The Syriza-led government is signaling a more aggressive military posture as it plans sweeping austerity measures demanded by the troika.

In order to obtain a further €7.2 billion loan from the troika, Syriza is preparing to provide detailed social cuts, including to pensions and health care and structural reforms. These reforms include reactionary changes to labour laws, layoffs in the public sector, and the privatisation of state-owned companies.

Greek Deputy Prime Minister Yannis Dragasakis, who oversees the Syriza government’s economic policy, said he was optimistic on talks with the troika and hoped to strike an agreement with it at the eurozone finance ministers meeting on May 11.

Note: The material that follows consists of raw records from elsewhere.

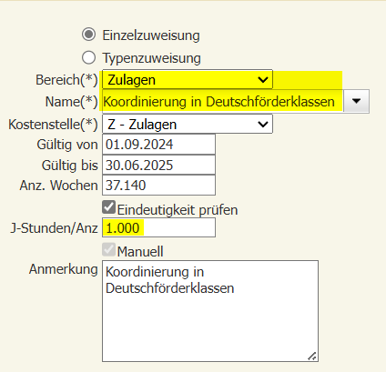The image size is (386, 372).
Task: Select the Typenzuweisung radio button
Action: [x=88, y=57]
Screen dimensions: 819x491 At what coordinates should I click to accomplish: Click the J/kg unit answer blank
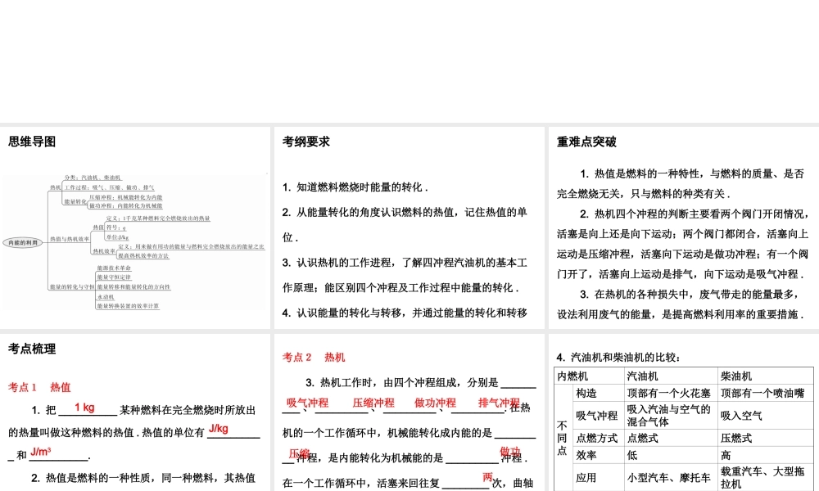[x=219, y=429]
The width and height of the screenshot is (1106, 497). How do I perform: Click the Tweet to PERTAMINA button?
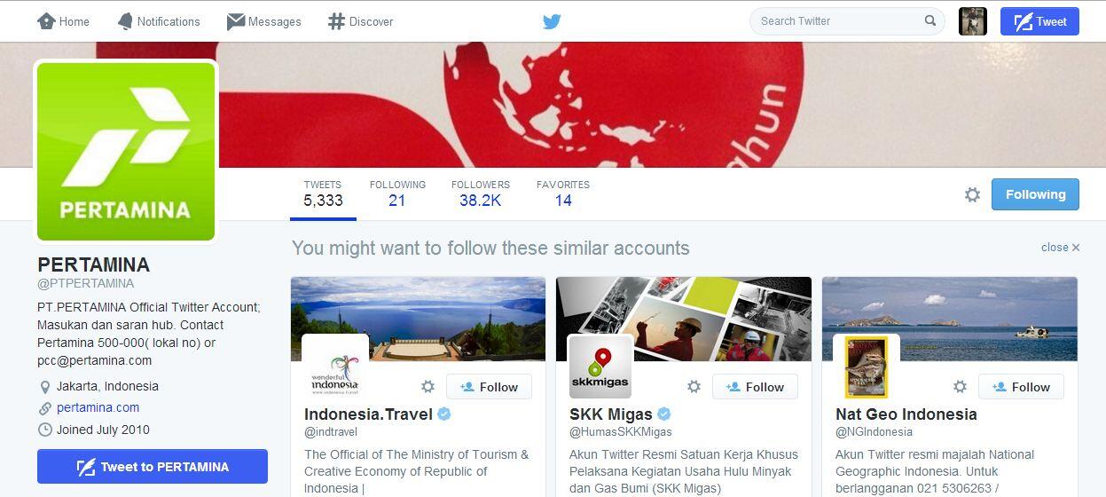pos(153,467)
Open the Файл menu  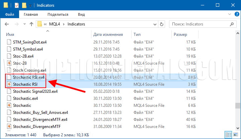[10, 14]
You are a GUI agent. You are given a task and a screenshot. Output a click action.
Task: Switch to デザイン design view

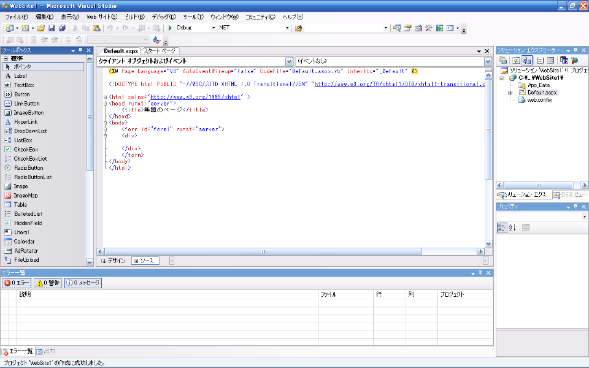pyautogui.click(x=114, y=261)
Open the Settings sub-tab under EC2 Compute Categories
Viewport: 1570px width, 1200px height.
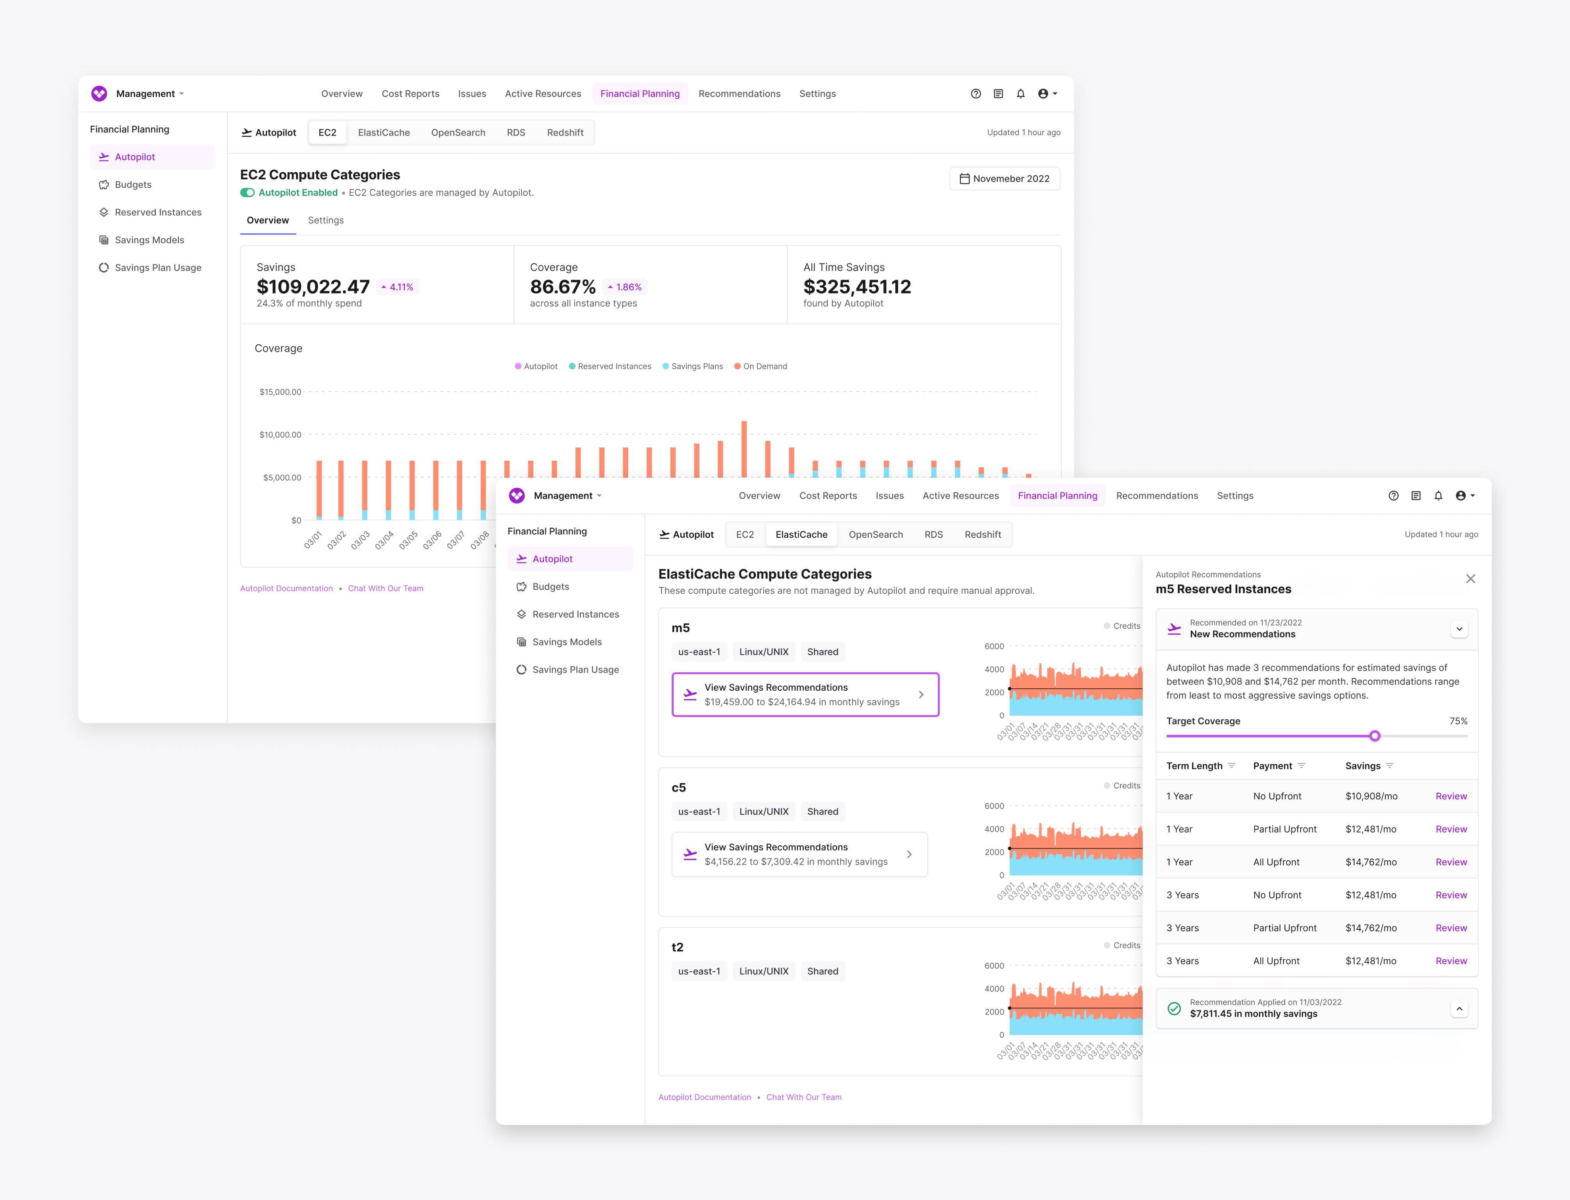tap(326, 220)
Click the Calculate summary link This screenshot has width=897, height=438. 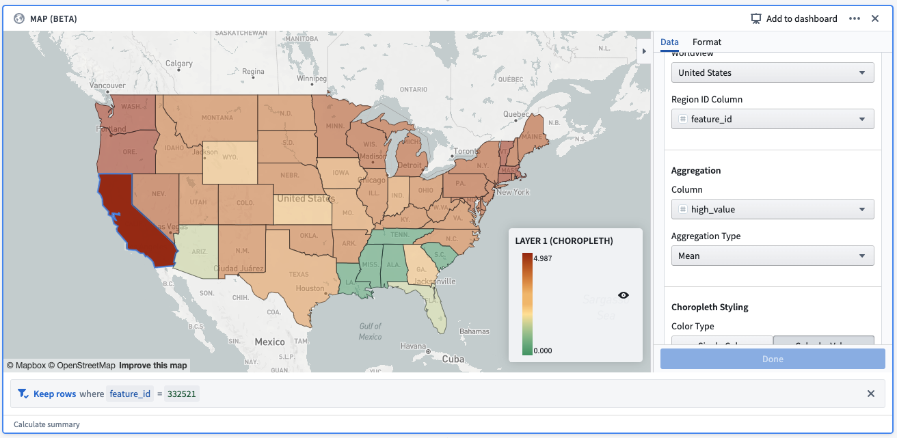[46, 424]
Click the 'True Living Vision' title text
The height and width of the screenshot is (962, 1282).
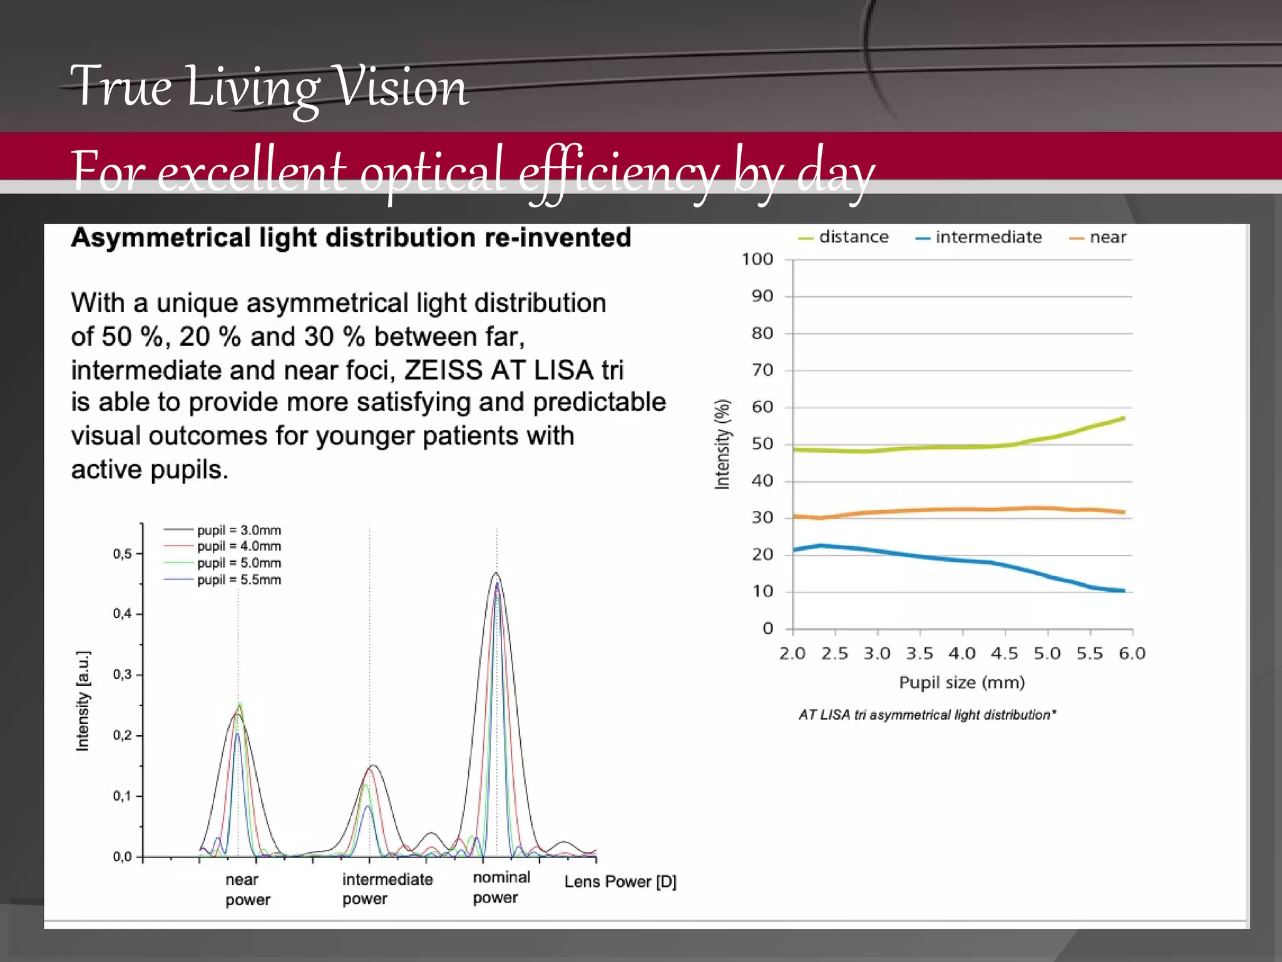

He told Britain’s Guardian newspaper: “I hope on Monday a sign of progress will be given and [they say] an agreement is visible. Talks, so far, have shown there is common ground in changes and political measures and, therefore, I believe a deal is possible and in the interests of everyone.”

On Wednesday, during a telephone conversation, Tsipras discussed pension and labour reform measures with European Commission President Jean-Claude Juncker. According to their joint statement, “They registered the progress that has been made in the recent days between Greece and its partners on the issue of the detailed package of reforms in order for the evaluation to be completed successfully.”

Amid increasing pressure for Greece to make further cuts and repay its creditors, the financial press reported that the Syriza government is already repaying its loans by increasing taxes and reducing social spending. Syriza is thus proving to be a more convenient tool for the financial elites to impoverish the working class and loot Greece.

Recently, the government ordered state entities, including pension funds, local authorities, hospitals and universities, to hand over their cash reserves to the central bank to pay off the EU. On Wednesday, the government paid the IMF €200 million and it is preparing to pay €700 million on May 12.

Greece must find more than €10 billion for its creditors before the end of August, according to BNP Paribas.

On May 6, the Financial Times wrote, “Despite many predictions the country should have gone bust by now, the Syriza-led government has managed to scrape together enough funds to pay its creditors… Not only have tax receipts crept back up to where they’re almost at last year’s levels (and pre-crisis estimates) for the first quarter of the year, but spending has been slashed to where the government has paid out €1.5bn less than anticipated.”

Without any public discussion, Syriza is finding the money to pay off its creditors by systematically starving critical social infrastructure of funding. The Financial Times explained, “Healthcare spending in particular has taken a hit. A line item for ‘cover of hospital deficit’, for example, has seen only €43m in spending thus far, while it will eventually cost the government €1.1bn this year. Investment spending, budgeted at €6.4bn, has only seen €542m in payouts.”